Copyright 1998 The Washington Post Company
Letter to the editor
Washington Post (February 4, 1998)


In their Jan. 13 letter, David Rall and Philip Landrigan callously make misstatements about Alar's toxicology that must be corrected.

The active ingredient of Alar has been thoroughly evaluated, and in the most modern, most scientifically complete evaluation in rodents, it was shown to be noncarcinogenic. Dimethyl hydrazine, a metabolite of Alar, was shown to be a rodent carcinogen only at exaggerated doses -- doses exceeding the maximum dose that can be tolerated by the test animal during its lifetime, a dose equivalent to humans drinking 4,000 gallons of apple juice per day for life.
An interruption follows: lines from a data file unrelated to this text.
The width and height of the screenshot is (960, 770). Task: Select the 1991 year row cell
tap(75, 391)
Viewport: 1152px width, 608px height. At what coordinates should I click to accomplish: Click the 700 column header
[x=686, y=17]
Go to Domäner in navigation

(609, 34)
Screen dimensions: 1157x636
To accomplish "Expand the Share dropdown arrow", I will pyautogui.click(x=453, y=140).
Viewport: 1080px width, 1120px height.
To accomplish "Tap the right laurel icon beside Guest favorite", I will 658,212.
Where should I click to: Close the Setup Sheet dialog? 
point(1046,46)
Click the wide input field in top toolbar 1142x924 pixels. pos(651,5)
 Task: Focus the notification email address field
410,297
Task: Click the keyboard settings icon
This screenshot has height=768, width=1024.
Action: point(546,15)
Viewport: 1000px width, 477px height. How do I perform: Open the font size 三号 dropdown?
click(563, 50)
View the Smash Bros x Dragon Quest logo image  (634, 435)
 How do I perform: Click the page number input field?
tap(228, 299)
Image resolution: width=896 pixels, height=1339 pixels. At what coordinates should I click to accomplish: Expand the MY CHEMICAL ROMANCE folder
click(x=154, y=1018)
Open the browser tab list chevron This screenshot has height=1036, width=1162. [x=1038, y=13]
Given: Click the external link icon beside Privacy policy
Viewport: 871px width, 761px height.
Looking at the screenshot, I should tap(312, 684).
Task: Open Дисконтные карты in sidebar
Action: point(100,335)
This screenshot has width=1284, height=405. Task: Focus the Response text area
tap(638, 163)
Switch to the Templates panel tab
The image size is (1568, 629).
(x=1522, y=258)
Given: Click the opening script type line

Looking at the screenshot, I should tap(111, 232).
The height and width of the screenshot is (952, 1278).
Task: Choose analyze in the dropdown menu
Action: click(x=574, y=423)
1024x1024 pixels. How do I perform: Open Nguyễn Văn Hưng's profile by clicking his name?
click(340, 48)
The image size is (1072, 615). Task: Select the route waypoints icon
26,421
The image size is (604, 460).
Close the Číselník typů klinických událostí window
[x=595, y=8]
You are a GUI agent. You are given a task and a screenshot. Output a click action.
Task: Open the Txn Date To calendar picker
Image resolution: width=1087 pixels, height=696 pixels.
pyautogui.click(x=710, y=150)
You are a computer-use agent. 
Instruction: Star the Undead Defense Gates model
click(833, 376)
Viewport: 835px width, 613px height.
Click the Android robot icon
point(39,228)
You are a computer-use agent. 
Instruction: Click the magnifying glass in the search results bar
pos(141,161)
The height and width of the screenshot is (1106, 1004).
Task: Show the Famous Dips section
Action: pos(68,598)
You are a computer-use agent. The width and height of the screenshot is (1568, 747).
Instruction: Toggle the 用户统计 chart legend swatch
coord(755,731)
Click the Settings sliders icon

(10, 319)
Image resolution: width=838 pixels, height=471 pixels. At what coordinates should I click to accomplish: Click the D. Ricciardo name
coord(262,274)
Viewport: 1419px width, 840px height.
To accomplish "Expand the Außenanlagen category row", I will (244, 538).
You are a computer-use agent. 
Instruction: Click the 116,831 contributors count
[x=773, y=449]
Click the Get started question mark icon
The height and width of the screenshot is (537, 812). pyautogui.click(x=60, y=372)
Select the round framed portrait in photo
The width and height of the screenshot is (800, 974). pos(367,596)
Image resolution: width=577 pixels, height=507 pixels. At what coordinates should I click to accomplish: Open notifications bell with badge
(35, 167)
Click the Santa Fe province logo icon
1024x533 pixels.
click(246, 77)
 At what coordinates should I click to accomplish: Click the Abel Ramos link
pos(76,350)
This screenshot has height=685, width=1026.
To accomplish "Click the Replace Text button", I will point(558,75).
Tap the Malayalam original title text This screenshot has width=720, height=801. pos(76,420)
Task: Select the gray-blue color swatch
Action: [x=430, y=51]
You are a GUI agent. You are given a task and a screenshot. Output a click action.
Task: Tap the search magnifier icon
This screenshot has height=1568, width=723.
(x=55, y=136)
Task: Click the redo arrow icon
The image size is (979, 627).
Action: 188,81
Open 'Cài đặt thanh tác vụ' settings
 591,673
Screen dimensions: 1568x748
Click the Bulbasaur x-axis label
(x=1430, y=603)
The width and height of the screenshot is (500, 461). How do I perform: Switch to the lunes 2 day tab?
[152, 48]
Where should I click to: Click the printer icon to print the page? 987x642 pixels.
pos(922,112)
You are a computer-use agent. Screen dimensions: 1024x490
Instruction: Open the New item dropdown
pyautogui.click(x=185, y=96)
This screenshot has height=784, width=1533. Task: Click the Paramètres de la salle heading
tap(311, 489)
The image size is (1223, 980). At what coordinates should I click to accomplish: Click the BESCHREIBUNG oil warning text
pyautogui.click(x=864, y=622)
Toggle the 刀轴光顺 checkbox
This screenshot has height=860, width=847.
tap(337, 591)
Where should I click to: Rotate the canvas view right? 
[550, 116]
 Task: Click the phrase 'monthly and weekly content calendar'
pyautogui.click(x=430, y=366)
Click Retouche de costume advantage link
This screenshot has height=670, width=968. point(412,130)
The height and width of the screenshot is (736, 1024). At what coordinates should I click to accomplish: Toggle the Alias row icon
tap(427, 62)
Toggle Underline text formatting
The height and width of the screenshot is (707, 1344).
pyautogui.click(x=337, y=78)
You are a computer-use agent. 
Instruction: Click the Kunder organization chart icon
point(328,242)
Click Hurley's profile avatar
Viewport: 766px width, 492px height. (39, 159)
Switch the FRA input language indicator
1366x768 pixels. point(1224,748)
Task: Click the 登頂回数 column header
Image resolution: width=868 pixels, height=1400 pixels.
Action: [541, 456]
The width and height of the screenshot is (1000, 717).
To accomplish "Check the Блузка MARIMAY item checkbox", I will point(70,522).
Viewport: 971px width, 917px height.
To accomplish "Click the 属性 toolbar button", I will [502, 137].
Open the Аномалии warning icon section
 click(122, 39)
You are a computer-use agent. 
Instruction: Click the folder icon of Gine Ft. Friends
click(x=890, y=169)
The other referenced product, dimethyl nitrosamine, is not an ingredient in Alar, not an intermediate, not a metabolite, not a degradation product and, in fact, has never been related to Alar in any way.

The authors further imply that the courts have ruled on the health threats of Alar in consideration of apple growers vs. the CBS network. The courts addressed only the question of whether CBS knowingly broadcast false information.

After all data were reviewed, the World Health Organization cleared Alar for reinstatement on food crops.

J. A. LACADIE, Middlebury, Conn. The writer is director of crop protection research and development for Uniroyal Chemical Co. Inc, which produced Alar.